- EXCERPT TO READ:
China has simplified investment approval procedures by removing 18 items from the list of required documents for enterprises, the country's top economic planner announced Wednesday, a move that analysts said will help to stimulate investment growth in the private sector.

The 18 items that will no longer be required for getting approval for investment projects include bank loan certificates, letters of intent for financing and credit certificates, the National Development and Reform Commission (NDRC) said in a statement published on its website Wednesday.

The decision was communicated to subordinate authorities on December 31 and came into effect the same day, the statement said.

The announcement from the NDRC came after a statement was released by the State Council on its website on December 29, which ordered related authorities and local governments to simplify investment approval procedures for companies.

The NDRC measure is also part of a series of reforms designed to boost investment.

Previously, on November 18, the State Council released a new regulation saying that a series of projects would no longer need to get approval from the central government.

News portal cnr.cn reported on the same day that the projects mentioned in the regulation accounted for three-quarters of projects that previously required approval from the central government.

Li Zhangze, spokesman for the group spearheading the reforms under the State Council, said at a news conference held in Beijing on September 10 that the central government had scrapped or decentralized 632 administrative approvals since March 2013.

"The new reform by the NDRC will help to stimulate investment growth in the private sector," Zhang Bin, a research fellow at the Chinese Academy of Social Sciences, told the Global Times on Wednesday.

- EXTRACTED RECORDS:
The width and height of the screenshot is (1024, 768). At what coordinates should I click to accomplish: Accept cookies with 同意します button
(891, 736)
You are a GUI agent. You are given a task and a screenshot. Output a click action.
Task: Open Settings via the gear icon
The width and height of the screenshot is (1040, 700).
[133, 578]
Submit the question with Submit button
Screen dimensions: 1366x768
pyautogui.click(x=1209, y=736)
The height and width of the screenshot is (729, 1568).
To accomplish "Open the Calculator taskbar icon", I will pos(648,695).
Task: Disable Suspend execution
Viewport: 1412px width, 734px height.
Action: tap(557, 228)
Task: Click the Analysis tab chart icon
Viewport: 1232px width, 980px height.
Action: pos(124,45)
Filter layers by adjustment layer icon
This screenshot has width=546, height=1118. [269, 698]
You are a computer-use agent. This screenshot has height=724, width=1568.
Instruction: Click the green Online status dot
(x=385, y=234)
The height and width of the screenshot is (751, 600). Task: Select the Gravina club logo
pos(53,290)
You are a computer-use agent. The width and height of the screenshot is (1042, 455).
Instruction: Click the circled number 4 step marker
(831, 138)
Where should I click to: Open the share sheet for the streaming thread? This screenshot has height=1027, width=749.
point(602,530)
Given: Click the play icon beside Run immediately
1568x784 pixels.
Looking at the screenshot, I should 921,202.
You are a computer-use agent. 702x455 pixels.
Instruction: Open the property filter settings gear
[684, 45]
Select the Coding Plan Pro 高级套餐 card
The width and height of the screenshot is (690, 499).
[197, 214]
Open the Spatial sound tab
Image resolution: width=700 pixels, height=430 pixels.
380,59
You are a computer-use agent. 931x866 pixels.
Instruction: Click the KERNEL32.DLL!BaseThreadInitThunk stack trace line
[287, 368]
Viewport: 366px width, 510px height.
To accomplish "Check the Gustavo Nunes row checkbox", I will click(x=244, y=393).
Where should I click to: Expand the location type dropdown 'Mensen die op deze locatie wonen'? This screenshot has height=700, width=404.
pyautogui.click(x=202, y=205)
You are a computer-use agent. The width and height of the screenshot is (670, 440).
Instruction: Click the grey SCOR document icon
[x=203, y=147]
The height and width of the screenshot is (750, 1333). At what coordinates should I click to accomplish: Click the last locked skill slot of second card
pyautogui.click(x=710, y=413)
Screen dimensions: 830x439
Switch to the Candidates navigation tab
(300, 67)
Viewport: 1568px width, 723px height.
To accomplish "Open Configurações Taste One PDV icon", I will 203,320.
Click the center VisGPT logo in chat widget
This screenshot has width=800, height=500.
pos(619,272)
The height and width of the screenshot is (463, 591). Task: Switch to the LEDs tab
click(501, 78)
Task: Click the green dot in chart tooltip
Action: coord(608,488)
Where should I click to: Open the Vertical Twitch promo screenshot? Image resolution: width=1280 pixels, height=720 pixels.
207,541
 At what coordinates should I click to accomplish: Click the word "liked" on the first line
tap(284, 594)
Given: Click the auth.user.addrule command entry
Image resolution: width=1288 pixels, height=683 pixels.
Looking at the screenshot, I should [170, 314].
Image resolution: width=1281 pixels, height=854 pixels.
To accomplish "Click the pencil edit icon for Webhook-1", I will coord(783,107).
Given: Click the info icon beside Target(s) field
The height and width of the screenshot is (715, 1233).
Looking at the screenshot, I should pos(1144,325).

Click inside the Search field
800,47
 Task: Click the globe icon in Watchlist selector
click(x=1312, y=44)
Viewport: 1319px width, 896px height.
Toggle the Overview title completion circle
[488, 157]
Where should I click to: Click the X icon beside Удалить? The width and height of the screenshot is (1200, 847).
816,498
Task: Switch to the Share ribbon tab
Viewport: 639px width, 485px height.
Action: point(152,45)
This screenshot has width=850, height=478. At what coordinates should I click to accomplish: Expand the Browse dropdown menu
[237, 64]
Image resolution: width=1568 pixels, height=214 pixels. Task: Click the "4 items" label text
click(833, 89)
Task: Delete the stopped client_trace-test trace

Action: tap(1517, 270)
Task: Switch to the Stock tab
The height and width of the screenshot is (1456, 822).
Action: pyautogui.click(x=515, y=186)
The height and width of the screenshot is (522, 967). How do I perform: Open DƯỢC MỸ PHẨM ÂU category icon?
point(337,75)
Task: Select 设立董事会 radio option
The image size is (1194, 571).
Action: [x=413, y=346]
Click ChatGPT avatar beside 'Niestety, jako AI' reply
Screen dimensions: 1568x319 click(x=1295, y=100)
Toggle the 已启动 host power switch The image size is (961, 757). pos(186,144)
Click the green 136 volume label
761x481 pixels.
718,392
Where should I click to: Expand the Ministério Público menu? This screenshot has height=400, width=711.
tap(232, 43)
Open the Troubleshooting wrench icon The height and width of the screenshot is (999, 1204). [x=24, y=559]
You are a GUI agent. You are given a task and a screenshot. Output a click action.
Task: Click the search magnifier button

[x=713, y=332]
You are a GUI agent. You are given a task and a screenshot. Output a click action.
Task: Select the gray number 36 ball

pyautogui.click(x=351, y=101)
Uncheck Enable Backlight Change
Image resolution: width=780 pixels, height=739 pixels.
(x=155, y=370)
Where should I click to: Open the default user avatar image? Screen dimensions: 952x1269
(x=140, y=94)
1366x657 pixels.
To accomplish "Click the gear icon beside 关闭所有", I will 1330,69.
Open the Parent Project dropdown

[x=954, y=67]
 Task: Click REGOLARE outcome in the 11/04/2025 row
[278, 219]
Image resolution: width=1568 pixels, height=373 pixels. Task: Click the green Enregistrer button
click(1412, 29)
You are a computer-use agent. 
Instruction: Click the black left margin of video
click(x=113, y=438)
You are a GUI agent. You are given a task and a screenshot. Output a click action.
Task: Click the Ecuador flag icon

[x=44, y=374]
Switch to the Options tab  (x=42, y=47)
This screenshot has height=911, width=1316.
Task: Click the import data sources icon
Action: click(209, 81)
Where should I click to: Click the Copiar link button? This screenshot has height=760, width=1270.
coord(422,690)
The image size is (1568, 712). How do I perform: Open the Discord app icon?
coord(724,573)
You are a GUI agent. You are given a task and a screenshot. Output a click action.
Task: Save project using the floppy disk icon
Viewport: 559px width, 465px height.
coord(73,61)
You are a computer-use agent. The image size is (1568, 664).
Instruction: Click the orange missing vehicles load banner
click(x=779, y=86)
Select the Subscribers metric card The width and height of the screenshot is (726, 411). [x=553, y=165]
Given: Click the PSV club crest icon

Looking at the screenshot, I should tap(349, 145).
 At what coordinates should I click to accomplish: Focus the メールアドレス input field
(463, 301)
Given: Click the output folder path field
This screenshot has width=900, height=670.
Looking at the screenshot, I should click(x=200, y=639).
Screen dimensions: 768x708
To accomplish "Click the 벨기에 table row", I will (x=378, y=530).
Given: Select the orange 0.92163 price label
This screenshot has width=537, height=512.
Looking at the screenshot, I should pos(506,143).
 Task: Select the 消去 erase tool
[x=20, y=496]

- STUDY QUESTIONS:
1) According to the article on China's investment approval rules, on what date did the NDRC decision come into effect?
2) In the investment approval article, swap "news conference" for "press briefing" and write out the passage from "Li Zhangze, spokesman" up to and including "since March 2013.".

- YOUR RESPONSES:
1) December 31

2)
Li Zhangze, spokesman for the group spearheading the reforms under the State Council, said at a press briefing held in Beijing on September 10 that the central government had scrapped or decentralized 632 administrative approvals since March 2013.